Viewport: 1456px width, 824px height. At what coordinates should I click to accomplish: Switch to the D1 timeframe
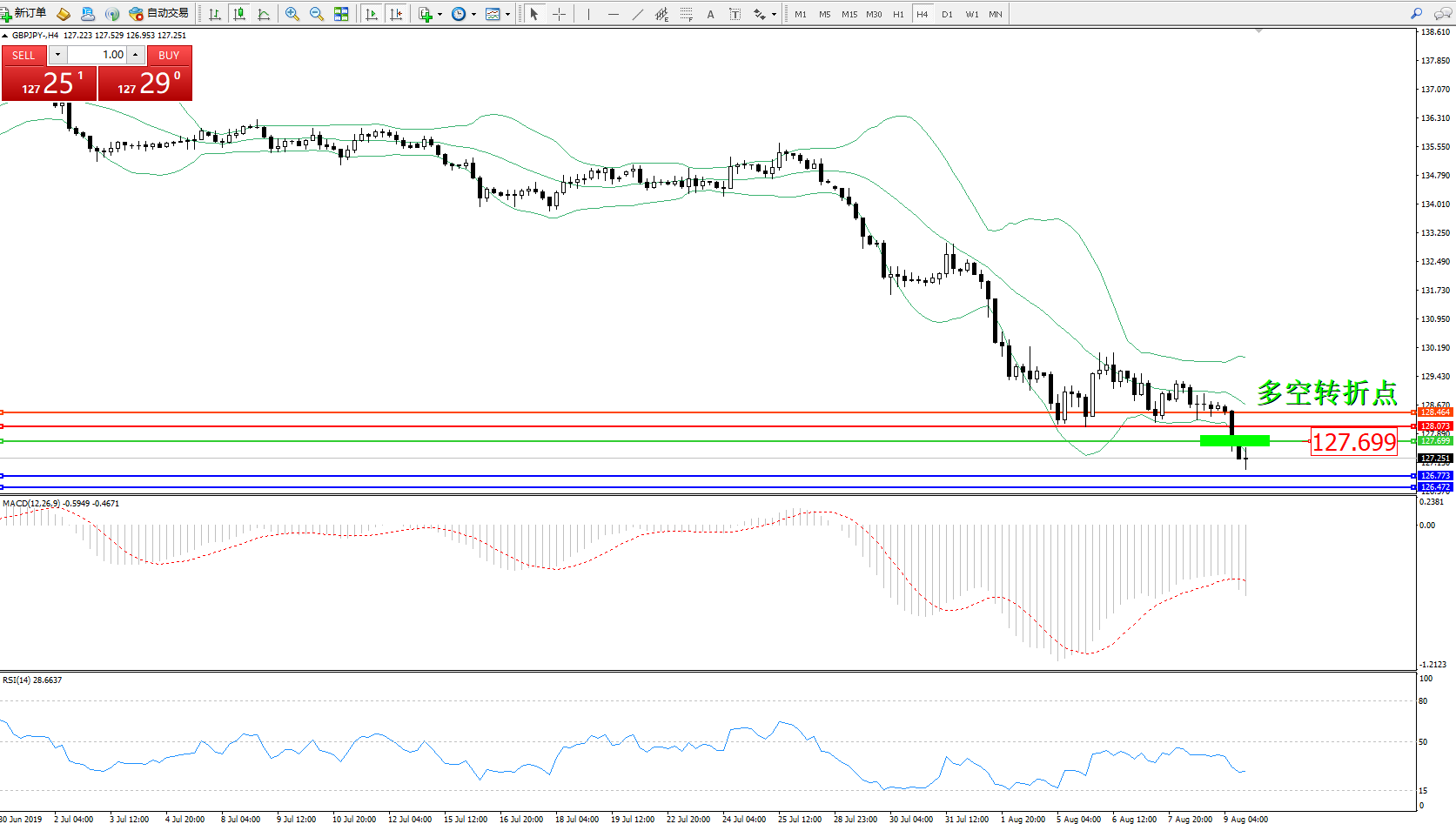click(x=947, y=14)
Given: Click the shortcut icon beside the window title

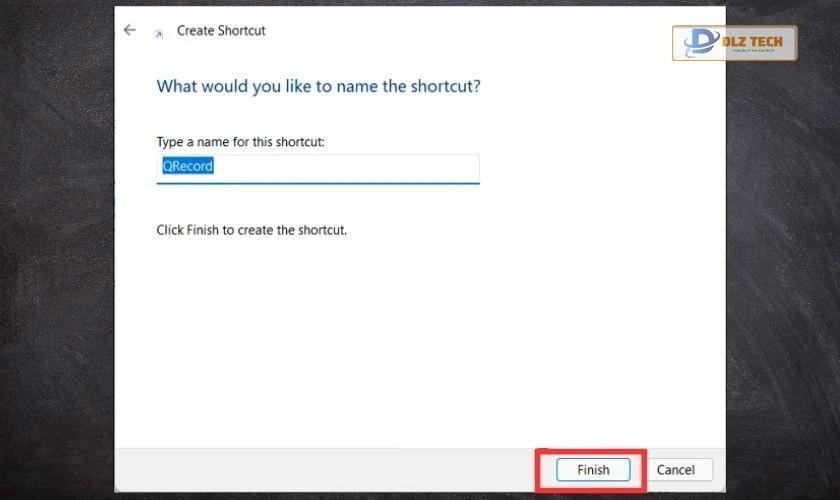Looking at the screenshot, I should click(158, 33).
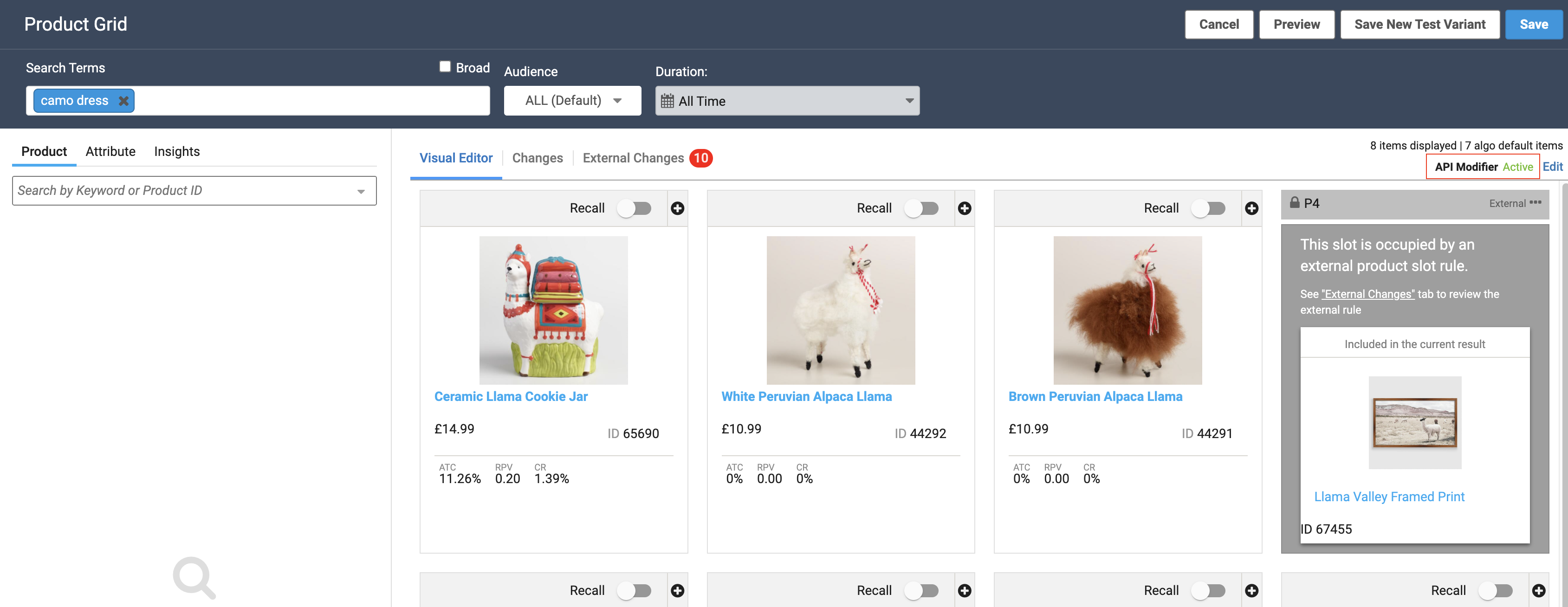Click the large magnifier icon in product panel

194,576
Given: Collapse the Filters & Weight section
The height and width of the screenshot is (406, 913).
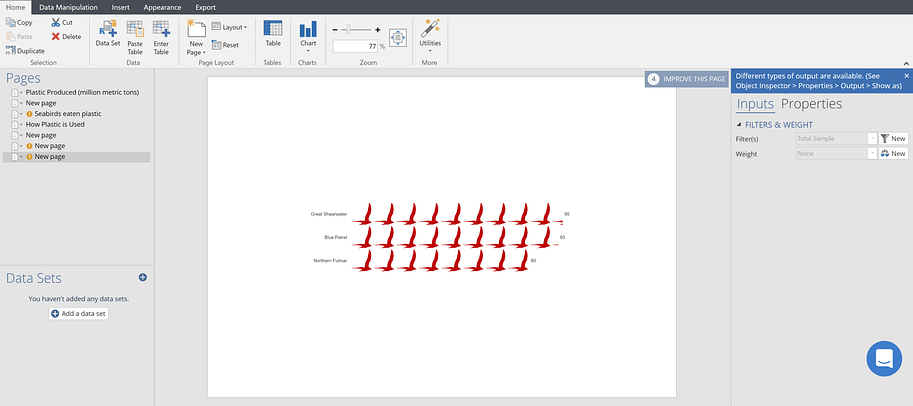Looking at the screenshot, I should [x=739, y=124].
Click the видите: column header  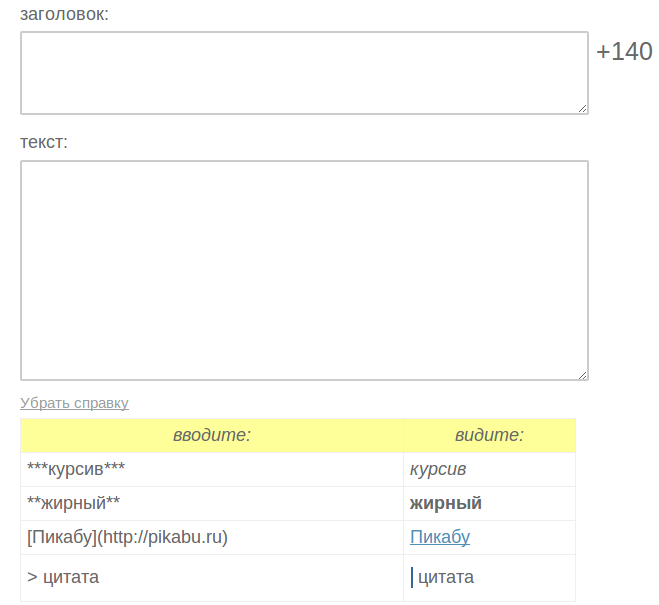point(490,435)
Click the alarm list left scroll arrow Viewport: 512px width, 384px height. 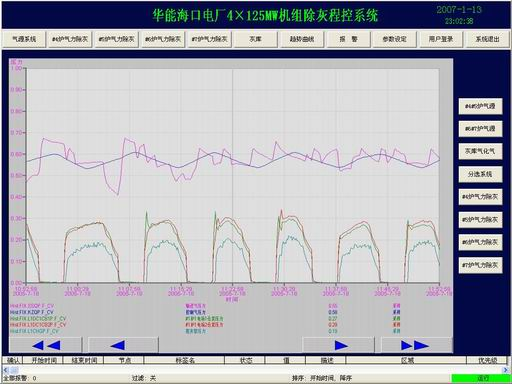pos(5,370)
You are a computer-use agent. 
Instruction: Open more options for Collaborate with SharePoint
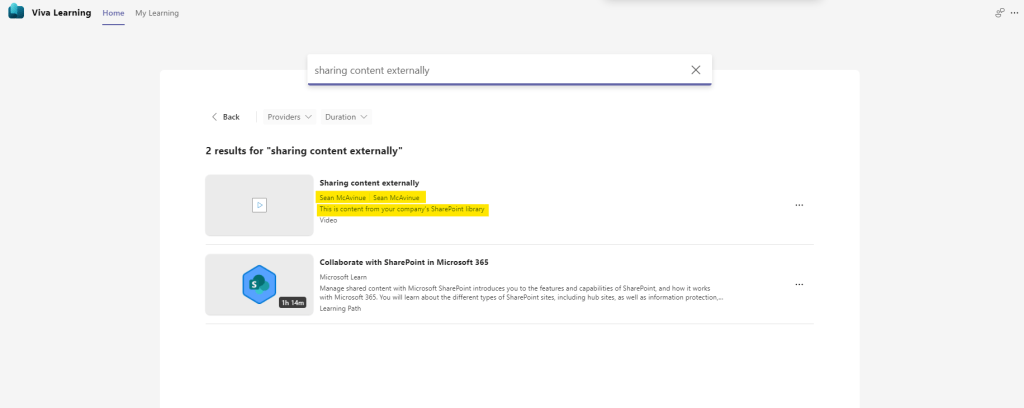tap(799, 284)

● ● ● ● ● ● ●

* Written exercise *
Arrange the rows, starting with the line that contains "You are a computer-use agent." and going on through the end of the rows, as a Markdown table with the columns No and Line. Number each line, omit blank lines, and leave the pictures out of the table.

* Written solution *
| No | Line |
|---|---|
| 1 | You are a computer-use agent.  |
| 2 | Instruction: Open more options for Collaborate with SharePoint |
| 3 | tap(799, 284) |